Aim:
Rewrite the records from the first line through the line containing "Support & SW", replacing "webpages" with "screenshots" and leaving everything else unchanged.

#### Stored data ####

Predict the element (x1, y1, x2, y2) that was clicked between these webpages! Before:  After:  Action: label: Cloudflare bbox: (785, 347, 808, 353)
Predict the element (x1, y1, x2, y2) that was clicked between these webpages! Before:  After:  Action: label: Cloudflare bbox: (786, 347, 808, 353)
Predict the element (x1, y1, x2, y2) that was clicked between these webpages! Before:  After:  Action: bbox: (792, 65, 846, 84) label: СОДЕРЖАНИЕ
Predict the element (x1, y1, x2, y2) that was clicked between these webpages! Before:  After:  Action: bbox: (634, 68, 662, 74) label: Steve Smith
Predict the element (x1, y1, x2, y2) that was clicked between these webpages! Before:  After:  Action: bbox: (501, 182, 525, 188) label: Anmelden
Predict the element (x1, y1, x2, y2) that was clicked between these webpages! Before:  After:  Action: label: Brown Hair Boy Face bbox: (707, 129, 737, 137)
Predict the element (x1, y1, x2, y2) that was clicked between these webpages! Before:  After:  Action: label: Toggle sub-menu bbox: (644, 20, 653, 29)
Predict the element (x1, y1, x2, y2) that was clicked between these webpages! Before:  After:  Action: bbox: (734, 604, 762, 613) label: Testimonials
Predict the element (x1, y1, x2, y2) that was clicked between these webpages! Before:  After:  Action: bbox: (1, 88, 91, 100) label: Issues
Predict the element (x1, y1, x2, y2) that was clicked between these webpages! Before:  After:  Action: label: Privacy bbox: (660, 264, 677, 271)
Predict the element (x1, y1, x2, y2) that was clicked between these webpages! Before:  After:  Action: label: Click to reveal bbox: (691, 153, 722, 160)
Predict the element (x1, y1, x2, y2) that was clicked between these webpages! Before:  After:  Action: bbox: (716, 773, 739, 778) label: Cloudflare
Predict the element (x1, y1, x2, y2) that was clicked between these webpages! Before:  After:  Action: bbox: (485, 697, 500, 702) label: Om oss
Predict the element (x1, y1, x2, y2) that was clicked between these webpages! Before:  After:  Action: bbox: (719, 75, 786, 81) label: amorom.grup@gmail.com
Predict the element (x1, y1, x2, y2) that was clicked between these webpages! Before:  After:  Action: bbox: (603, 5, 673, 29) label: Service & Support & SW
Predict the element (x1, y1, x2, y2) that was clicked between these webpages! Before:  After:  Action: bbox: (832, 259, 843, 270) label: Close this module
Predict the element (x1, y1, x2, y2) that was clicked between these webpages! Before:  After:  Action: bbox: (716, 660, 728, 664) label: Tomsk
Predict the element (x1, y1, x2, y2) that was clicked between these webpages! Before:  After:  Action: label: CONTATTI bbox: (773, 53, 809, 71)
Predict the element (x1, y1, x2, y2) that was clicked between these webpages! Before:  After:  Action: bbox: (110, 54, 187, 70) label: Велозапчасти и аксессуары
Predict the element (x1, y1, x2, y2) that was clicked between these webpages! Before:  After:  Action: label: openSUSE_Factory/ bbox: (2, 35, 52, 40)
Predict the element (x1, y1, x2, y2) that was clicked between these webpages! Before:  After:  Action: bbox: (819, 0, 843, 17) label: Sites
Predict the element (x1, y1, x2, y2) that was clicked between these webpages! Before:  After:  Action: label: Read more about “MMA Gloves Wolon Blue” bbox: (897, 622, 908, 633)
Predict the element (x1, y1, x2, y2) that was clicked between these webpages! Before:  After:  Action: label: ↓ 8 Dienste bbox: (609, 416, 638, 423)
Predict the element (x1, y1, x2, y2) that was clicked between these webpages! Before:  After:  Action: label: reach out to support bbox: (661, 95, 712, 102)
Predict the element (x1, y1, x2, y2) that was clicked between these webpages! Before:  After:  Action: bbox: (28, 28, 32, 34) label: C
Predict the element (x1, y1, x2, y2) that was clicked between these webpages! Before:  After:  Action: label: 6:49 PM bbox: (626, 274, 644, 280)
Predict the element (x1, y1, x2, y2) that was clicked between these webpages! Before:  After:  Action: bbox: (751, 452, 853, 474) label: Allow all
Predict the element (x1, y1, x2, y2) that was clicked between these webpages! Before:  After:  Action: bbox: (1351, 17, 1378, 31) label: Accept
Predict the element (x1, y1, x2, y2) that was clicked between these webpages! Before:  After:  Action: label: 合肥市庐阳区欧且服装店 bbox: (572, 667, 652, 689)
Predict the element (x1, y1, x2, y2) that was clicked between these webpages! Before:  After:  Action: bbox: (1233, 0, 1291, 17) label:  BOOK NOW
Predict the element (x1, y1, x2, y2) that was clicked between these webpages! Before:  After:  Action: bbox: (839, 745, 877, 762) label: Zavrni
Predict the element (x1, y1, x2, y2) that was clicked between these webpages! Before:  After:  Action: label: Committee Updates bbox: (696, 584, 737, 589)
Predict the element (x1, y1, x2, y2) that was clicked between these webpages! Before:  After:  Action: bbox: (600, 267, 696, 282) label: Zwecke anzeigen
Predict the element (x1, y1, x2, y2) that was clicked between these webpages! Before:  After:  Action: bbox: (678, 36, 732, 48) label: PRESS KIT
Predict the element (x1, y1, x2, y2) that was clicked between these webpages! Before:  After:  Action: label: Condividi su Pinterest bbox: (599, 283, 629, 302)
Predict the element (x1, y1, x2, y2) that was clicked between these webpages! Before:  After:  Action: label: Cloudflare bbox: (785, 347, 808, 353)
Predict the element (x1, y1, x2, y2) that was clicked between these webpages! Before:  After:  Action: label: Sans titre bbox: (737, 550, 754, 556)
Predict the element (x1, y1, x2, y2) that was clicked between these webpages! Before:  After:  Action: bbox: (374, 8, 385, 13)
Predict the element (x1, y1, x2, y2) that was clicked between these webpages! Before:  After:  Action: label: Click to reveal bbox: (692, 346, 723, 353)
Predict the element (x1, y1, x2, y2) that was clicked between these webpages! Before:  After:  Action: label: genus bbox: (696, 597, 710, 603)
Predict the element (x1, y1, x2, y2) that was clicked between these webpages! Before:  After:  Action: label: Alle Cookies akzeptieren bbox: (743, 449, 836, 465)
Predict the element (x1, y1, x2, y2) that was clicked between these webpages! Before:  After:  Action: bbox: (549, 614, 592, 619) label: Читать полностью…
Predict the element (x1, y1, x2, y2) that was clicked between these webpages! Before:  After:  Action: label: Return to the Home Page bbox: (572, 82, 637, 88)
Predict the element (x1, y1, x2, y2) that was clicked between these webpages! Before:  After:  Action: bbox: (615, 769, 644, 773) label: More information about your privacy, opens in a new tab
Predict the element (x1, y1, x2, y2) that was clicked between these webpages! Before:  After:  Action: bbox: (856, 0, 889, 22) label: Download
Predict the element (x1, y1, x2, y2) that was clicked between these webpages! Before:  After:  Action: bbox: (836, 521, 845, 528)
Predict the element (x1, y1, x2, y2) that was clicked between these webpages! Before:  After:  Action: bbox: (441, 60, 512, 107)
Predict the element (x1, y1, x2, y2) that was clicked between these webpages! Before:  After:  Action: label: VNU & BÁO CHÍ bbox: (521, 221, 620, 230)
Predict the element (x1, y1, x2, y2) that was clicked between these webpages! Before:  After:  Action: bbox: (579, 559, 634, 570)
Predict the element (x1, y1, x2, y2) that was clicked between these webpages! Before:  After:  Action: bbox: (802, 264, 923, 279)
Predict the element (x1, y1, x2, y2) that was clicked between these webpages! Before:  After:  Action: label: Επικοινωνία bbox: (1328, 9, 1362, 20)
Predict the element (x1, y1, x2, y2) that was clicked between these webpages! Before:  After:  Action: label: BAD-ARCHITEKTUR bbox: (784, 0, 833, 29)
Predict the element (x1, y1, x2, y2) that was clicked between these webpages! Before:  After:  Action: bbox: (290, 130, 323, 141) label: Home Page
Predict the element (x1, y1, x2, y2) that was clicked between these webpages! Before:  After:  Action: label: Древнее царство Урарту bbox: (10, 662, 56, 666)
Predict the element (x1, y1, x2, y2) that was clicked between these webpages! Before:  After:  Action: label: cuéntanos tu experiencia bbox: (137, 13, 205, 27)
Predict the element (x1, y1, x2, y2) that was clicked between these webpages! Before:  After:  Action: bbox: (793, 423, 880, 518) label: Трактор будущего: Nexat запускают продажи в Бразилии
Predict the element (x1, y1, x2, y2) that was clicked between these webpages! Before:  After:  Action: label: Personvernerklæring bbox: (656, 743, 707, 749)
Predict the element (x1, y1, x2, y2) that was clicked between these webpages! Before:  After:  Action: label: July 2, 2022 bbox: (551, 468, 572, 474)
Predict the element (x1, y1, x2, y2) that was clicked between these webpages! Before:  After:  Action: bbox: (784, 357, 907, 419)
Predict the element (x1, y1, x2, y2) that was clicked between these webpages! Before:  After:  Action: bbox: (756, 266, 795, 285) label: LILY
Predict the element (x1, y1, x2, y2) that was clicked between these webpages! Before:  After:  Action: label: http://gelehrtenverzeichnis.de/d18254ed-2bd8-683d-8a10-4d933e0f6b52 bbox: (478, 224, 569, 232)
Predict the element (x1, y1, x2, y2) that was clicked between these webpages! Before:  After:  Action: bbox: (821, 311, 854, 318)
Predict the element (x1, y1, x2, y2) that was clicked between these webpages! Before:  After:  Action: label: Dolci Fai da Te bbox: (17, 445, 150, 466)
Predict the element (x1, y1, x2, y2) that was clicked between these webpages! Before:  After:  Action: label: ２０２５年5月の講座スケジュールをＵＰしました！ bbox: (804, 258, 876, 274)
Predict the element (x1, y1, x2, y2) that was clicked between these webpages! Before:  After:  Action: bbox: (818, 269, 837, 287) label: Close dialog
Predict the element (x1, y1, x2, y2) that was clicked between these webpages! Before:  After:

####

Solution to this task:
Predict the element (x1, y1, x2, y2) that was clicked between these screenshots! Before:  After:  Action: label: Cloudflare bbox: (785, 347, 808, 353)
Predict the element (x1, y1, x2, y2) that was clicked between these screenshots! Before:  After:  Action: label: Cloudflare bbox: (786, 347, 808, 353)
Predict the element (x1, y1, x2, y2) that was clicked between these screenshots! Before:  After:  Action: bbox: (792, 65, 846, 84) label: СОДЕРЖАНИЕ
Predict the element (x1, y1, x2, y2) that was clicked between these screenshots! Before:  After:  Action: bbox: (634, 68, 662, 74) label: Steve Smith
Predict the element (x1, y1, x2, y2) that was clicked between these screenshots! Before:  After:  Action: bbox: (501, 182, 525, 188) label: Anmelden
Predict the element (x1, y1, x2, y2) that was clicked between these screenshots! Before:  After:  Action: label: Brown Hair Boy Face bbox: (707, 129, 737, 137)
Predict the element (x1, y1, x2, y2) that was clicked between these screenshots! Before:  After:  Action: label: Toggle sub-menu bbox: (644, 20, 653, 29)
Predict the element (x1, y1, x2, y2) that was clicked between these screenshots! Before:  After:  Action: bbox: (734, 604, 762, 613) label: Testimonials
Predict the element (x1, y1, x2, y2) that was clicked between these screenshots! Before:  After:  Action: bbox: (1, 88, 91, 100) label: Issues
Predict the element (x1, y1, x2, y2) that was clicked between these screenshots! Before:  After:  Action: label: Privacy bbox: (660, 264, 677, 271)
Predict the element (x1, y1, x2, y2) that was clicked between these screenshots! Before:  After:  Action: label: Click to reveal bbox: (691, 153, 722, 160)
Predict the element (x1, y1, x2, y2) that was clicked between these screenshots! Before:  After:  Action: bbox: (716, 773, 739, 778) label: Cloudflare
Predict the element (x1, y1, x2, y2) that was clicked between these screenshots! Before:  After:  Action: bbox: (485, 697, 500, 702) label: Om oss
Predict the element (x1, y1, x2, y2) that was clicked between these screenshots! Before:  After:  Action: bbox: (719, 75, 786, 81) label: amorom.grup@gmail.com
Predict the element (x1, y1, x2, y2) that was clicked between these screenshots! Before:  After:  Action: bbox: (603, 5, 673, 29) label: Service & Support & SW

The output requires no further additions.